Abstract 13158: Development of Reporter Gene Techniques for Long-Term Assessment of Transplanted Human Circulating Progenitor Cells with Positron Emission Tomography
Background: PET with direct cell radiolabeling can only track transplanted cells for several hours. To further investigate cell fate in vivo, we transduced human circulating progenitor cells (CPCs) with reporter genes for long-term assessment of cell therapy.

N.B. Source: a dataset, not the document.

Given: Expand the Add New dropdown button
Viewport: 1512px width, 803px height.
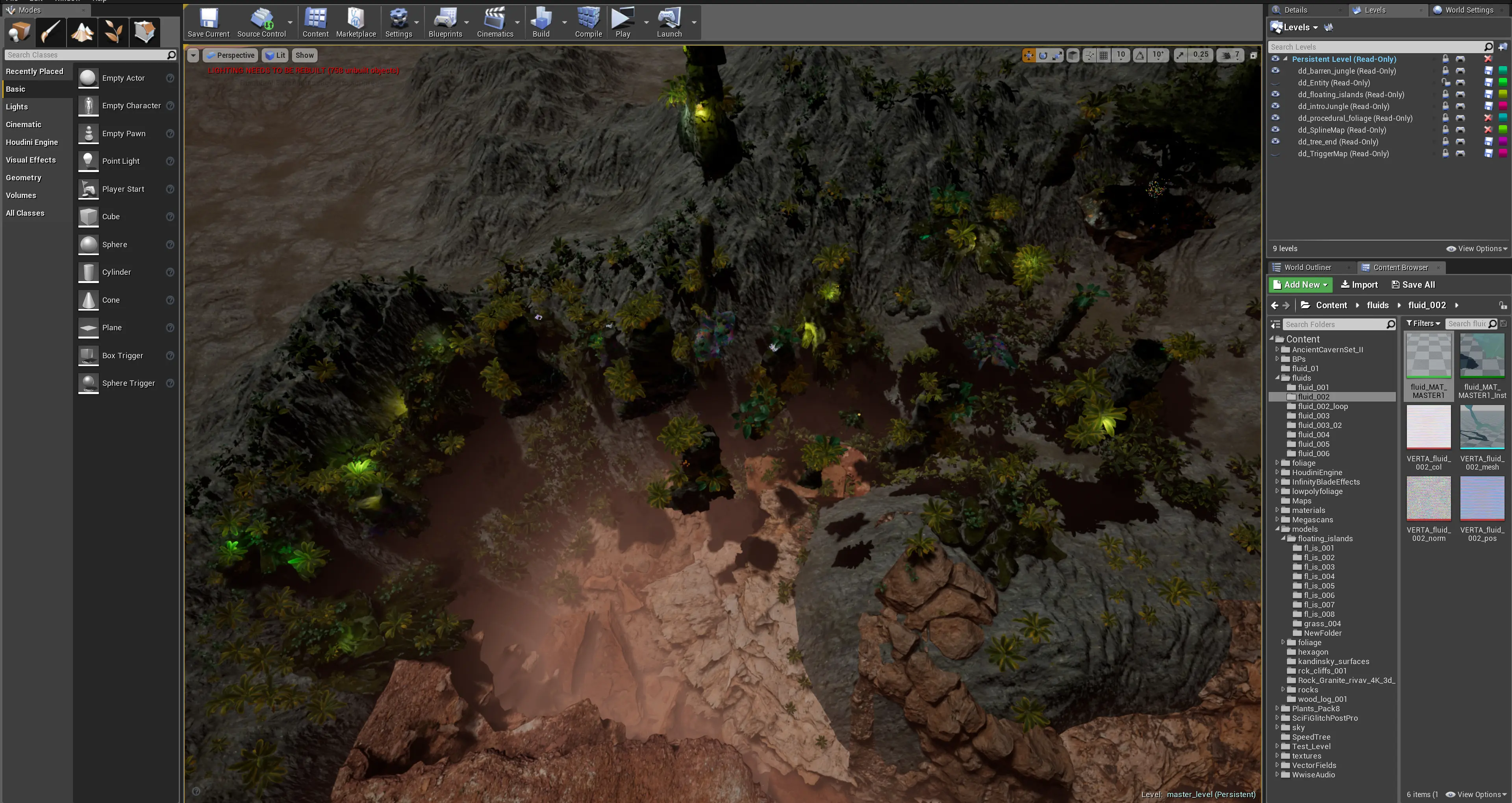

Methods: A lentiviral vector, carrying a triple-fusion reporter (TFR) construct consisting of PET (herpes simplex virus type 1 truncated thymidine kinase; HSV1-sr39tk), fluorescence (monomeric red fluorescence protein; mRFP), and bioluminescence (firefly luciferase) reporter genes, was produced by a transient transfection in 293FT cells. Human CPCs were transduced with the created viral particle. The transduction efficiency was determined by flow cytometry analysis of RFP expression. The expression of HSV1-tk was examined by Western blot. Transduced CPC morphology, viability, migration and angiogenic capacities were assessed. Transduced cells were isolated by FACS and transduction stability was measured.

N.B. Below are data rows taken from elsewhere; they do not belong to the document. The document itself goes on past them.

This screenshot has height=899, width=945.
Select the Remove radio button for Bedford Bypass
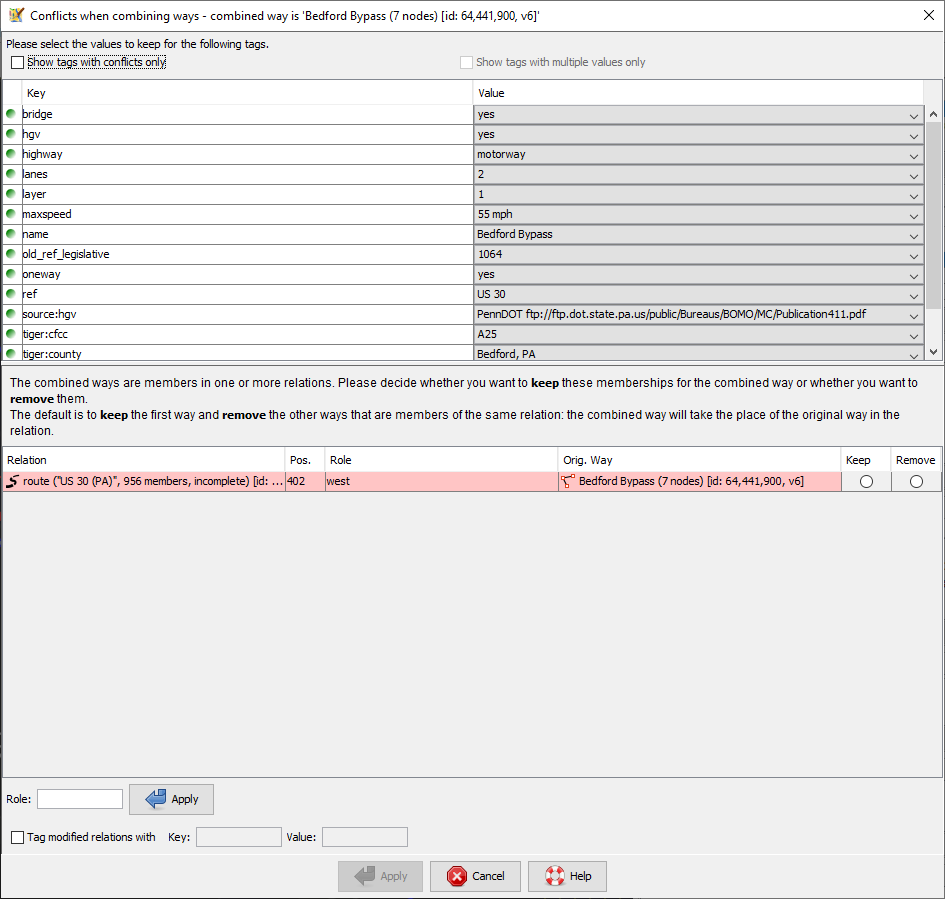pyautogui.click(x=916, y=481)
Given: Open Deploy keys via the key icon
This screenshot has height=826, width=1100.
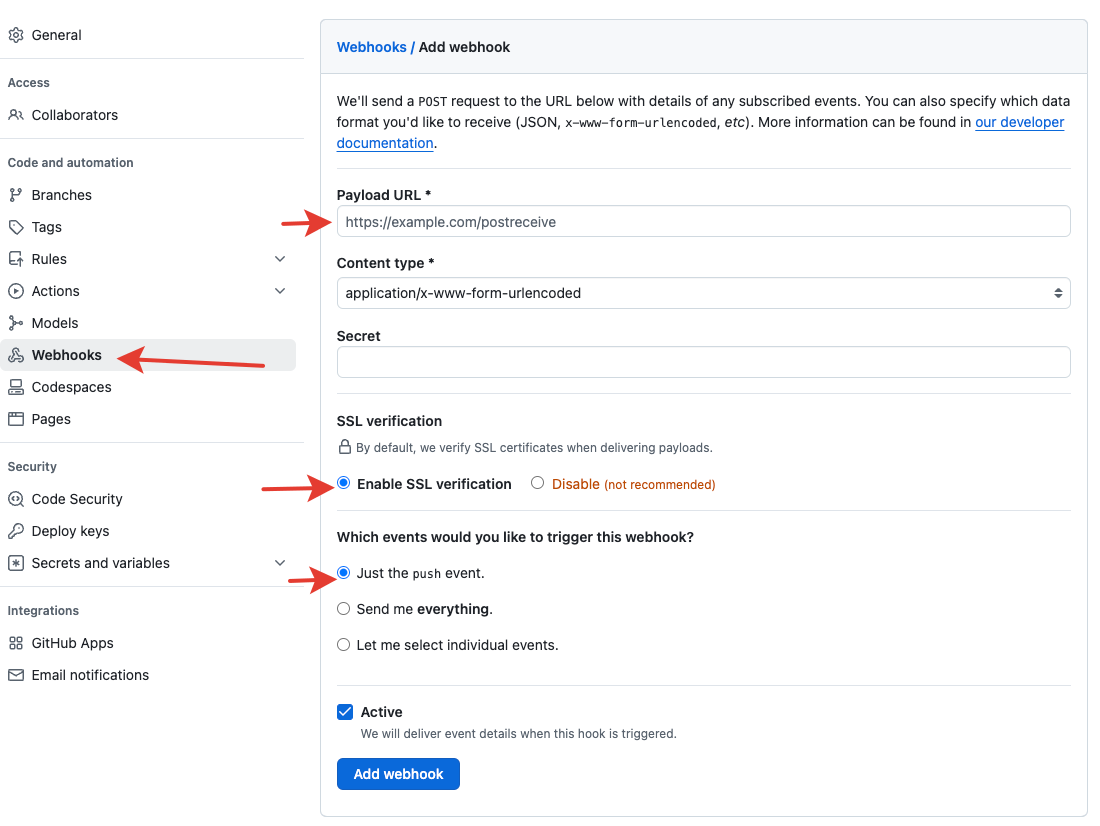Looking at the screenshot, I should coord(16,530).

Results: A dose-response effect was achieved by transducing cells at increasing multiplicities of infection (MOIs); with a mean transduction efficiency of 13% and 16% at MOIs of 50 and 100, respectively. Western blot analysis confirmed HSV1-tk expression in transduced CPCs. Both transduced and control CPCs exhibited similar rounded or spindle shapes. No significant difference was observed in cell viability between the transduced and the control CPCs at MOIs of 50 or below; however, there was a reduction in transduced CPC viability at a MOI of 100 (66.2±9.5%) compared to the control (82.8±10.3%, p<0.05). The migration potential and capillary tube length of cells were not adversely affected by the transduction process. 4 weeks after transduction, 80.3±8.4% of the sorted cells continued to express RFP.

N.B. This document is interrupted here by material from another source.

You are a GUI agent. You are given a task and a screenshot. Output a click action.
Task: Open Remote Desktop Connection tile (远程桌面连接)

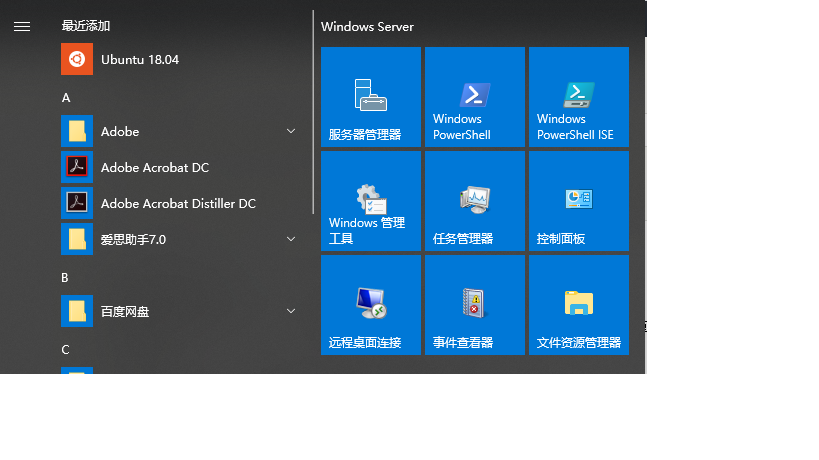pyautogui.click(x=370, y=305)
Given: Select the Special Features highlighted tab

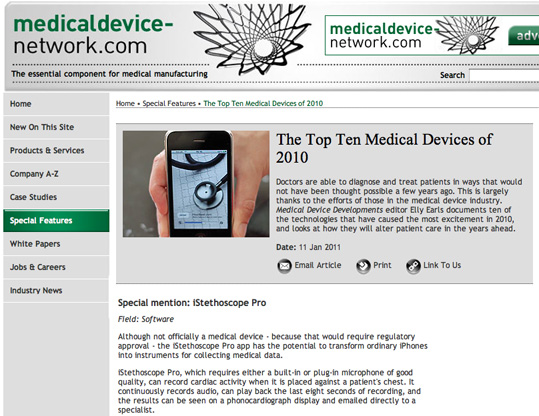Looking at the screenshot, I should tap(56, 221).
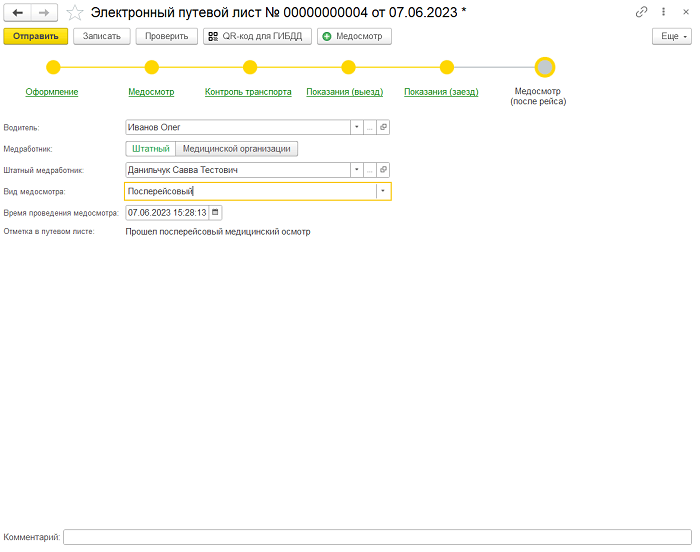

Conclusions: Primary human CPCs transduced with a lentiviral vector show stable expression of reporter genes. The TFR gene approach can be developed for tracking transplanted CPCs, while preserving the cells’ morphology, viability, and function. This technique can be used for the development of reporter gene PET imaging, to monitor the fate of transplanted cells longitudinally and quantitatively, and thereby help elucidate the mechanisms and effectiveness of cell-based therapies.
- © 2011 by American Heart Association, Inc.